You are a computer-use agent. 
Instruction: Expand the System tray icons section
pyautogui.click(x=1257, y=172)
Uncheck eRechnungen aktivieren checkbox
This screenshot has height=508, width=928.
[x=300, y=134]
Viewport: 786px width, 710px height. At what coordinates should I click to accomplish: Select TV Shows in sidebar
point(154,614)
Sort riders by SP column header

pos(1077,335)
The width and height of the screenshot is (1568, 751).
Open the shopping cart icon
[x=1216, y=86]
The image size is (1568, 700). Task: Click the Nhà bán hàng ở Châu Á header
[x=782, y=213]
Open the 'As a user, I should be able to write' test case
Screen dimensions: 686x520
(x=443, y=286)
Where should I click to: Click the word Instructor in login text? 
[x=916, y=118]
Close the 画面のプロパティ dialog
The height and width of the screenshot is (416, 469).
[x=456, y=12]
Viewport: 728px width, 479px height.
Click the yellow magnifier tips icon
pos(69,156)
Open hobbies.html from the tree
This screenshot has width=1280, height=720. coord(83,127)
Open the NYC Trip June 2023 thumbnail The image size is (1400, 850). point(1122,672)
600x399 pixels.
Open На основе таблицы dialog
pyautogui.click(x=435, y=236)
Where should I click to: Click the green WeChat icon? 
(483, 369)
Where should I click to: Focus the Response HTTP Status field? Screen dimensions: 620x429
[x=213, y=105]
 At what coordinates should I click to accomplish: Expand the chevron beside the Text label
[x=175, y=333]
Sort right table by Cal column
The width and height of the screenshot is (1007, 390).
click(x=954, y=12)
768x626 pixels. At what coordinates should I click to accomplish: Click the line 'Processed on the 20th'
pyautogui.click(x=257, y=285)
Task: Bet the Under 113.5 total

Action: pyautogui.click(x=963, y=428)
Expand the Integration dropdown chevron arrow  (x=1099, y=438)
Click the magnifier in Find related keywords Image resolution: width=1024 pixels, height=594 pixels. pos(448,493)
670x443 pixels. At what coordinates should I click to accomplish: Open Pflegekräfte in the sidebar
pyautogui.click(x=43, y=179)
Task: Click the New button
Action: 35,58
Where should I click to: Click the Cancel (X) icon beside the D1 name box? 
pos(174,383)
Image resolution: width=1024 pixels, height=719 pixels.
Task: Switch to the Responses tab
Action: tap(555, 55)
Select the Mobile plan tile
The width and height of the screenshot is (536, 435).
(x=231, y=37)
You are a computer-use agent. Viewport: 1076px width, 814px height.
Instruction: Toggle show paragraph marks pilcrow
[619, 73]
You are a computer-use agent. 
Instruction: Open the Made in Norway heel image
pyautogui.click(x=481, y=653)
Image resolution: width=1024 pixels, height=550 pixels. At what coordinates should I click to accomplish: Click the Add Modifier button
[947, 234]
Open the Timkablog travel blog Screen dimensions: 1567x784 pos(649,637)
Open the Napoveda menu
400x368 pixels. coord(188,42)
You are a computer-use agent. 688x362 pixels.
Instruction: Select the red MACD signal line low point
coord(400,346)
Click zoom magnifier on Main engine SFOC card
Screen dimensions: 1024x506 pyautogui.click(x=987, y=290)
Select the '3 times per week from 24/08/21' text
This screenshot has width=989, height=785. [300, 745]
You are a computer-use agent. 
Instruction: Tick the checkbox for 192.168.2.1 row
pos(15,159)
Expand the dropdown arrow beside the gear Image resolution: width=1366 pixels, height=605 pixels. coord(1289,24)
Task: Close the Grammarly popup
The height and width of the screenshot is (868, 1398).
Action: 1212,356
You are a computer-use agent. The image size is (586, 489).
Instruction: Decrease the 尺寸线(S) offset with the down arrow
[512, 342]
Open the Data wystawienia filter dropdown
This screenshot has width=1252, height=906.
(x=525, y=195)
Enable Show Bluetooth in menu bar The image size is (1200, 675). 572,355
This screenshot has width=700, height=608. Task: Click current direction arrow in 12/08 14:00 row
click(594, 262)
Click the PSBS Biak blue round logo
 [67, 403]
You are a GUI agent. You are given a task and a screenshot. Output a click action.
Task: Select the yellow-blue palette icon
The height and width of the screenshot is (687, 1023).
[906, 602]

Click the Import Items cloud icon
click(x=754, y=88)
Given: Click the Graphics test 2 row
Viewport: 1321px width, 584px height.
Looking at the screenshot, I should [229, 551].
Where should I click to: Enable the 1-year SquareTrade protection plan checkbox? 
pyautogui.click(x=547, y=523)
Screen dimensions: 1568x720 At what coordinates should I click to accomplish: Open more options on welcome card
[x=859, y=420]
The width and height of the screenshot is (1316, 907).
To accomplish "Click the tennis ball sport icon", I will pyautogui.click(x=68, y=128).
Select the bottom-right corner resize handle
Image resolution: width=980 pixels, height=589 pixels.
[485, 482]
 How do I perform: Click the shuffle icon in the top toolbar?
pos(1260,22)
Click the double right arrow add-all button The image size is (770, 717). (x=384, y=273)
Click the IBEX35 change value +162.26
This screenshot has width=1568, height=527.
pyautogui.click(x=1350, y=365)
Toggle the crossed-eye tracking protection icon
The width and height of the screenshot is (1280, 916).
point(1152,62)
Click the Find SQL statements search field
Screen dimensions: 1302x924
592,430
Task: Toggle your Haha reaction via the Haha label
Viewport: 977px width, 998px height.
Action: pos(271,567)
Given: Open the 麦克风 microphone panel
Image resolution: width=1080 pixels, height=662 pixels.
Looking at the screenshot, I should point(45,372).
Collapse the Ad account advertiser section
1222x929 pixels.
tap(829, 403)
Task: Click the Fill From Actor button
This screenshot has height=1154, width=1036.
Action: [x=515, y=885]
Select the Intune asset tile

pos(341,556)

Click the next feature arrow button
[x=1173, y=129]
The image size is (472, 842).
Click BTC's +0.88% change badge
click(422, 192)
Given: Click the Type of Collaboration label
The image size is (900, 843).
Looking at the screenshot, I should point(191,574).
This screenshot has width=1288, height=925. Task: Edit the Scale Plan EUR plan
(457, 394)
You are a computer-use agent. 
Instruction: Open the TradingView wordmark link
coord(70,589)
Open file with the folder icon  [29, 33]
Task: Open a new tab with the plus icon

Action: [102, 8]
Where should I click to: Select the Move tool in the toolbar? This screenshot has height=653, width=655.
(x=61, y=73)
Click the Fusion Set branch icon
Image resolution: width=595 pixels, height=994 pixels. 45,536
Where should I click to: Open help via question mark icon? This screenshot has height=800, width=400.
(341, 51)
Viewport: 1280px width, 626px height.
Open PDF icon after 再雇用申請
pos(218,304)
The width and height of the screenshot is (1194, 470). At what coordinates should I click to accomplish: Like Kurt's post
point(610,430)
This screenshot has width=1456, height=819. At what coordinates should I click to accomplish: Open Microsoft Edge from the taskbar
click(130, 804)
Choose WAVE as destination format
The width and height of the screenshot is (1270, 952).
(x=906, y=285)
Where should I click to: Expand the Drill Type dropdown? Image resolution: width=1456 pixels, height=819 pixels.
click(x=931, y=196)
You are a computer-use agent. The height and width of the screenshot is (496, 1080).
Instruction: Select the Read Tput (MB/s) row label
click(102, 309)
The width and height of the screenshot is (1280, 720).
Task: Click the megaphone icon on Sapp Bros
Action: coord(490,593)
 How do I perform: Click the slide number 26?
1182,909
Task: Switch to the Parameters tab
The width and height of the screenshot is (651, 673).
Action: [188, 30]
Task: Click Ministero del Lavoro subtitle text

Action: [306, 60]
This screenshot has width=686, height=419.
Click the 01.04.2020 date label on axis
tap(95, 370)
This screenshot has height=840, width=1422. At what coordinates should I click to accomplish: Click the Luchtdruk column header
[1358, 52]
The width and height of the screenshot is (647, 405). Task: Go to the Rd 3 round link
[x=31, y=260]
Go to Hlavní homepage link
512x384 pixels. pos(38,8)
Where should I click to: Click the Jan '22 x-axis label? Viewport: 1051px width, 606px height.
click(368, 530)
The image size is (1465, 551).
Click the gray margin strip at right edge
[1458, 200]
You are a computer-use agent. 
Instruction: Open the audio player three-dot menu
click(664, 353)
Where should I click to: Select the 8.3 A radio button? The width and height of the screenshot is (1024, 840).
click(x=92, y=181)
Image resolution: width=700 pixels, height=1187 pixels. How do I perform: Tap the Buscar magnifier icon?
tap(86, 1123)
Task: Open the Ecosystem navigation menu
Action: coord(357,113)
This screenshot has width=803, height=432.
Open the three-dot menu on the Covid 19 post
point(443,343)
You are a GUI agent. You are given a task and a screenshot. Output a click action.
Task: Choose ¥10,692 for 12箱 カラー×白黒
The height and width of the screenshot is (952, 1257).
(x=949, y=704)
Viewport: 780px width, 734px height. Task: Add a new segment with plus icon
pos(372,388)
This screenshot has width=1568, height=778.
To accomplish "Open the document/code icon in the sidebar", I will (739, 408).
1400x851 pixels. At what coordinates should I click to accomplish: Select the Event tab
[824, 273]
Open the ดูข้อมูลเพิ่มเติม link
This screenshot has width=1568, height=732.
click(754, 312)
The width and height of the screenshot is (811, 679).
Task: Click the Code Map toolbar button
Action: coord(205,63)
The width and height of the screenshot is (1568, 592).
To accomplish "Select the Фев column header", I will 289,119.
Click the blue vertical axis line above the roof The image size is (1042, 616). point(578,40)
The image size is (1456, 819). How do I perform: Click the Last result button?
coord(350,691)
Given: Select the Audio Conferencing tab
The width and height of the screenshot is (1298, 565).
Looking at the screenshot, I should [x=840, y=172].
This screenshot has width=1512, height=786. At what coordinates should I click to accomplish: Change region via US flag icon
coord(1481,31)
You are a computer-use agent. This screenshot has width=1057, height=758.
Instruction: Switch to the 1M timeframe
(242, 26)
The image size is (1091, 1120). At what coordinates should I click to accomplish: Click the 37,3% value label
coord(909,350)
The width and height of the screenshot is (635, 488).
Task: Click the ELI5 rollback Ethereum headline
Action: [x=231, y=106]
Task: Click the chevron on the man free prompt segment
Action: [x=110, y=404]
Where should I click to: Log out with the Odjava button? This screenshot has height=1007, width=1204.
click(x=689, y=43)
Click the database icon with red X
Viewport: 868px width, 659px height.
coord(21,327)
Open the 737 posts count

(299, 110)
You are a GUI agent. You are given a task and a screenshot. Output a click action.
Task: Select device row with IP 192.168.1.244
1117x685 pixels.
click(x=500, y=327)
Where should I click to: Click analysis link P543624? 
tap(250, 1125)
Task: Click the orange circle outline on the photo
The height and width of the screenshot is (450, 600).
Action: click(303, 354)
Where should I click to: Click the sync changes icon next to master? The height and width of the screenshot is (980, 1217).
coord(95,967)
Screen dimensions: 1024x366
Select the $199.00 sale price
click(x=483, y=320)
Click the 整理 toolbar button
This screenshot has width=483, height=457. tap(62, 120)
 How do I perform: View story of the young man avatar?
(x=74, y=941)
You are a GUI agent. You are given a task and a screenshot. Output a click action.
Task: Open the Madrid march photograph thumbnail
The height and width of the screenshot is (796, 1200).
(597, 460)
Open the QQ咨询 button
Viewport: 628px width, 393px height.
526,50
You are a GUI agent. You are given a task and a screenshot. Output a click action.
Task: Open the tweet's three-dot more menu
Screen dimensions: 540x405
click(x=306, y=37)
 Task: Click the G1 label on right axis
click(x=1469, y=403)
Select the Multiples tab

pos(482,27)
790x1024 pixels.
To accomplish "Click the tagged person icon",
=====
What the exercise asks :: Starting at the line that contains "You are a computer-use agent. This" and running through the last of the lines, rewrite them as a numbered list and leave out any blank lines.

Output below ::
1. You are a computer-use agent. This screenshot has width=1057, height=758.
2. Instruction: Switch to the 1M timeframe
3. (242, 26)
4. The image size is (1091, 1120). At what coordinates should I click to accomplish: Click the 37,3% value label
5. coord(909,350)
6. The width and height of the screenshot is (635, 488).
7. Task: Click the ELI5 rollback Ethereum headline
8. Action: [x=231, y=106]
9. Task: Click the chevron on the man free prompt segment
10. Action: [x=110, y=404]
11. Where should I click to: Log out with the Odjava button? This screenshot has height=1007, width=1204.
12. click(x=689, y=43)
13. Click the database icon with red X
14. Viewport: 868px width, 659px height.
15. coord(21,327)
16. Open the 737 posts count
17. (299, 110)
18. You are a GUI agent. You are given a task and a screenshot. Output a click action.
19. Task: Select device row with IP 192.168.1.244
20. 1117x685 pixels.
21. click(x=500, y=327)
22. Where should I click to: Click analysis link P543624? 
23. tap(250, 1125)
24. Task: Click the orange circle outline on the photo
25. The height and width of the screenshot is (450, 600).
26. Action: click(303, 354)
27. Where should I click to: Click the sync changes icon next to master? The height and width of the screenshot is (980, 1217).
28. coord(95,967)
29. Screen dimensions: 1024x366
30. Select the $199.00 sale price
31. click(x=483, y=320)
32. Click the 整理 toolbar button
33. This screenshot has width=483, height=457. tap(62, 120)
34.  How do I perform: View story of the young man avatar?
35. (x=74, y=941)
36. You are a GUI agent. You are given a task and a screenshot. Output a click action.
37. Task: Open the Madrid march photograph thumbnail
38. The height and width of the screenshot is (796, 1200).
39. (597, 460)
40. Open the QQ咨询 button
41. Viewport: 628px width, 393px height.
42. 526,50
43. You are a GUI agent. You are given a task and a screenshot. Output a click action.
44. Task: Open the tweet's three-dot more menu
45. Screen dimensions: 540x405
46. click(x=306, y=37)
47.  Task: Click the G1 label on right axis
48. click(x=1469, y=403)
49. Select the Multiples tab
50. pos(482,27)
51. 790x1024 pixels.
52. To accomplish "Click the tagged person icon",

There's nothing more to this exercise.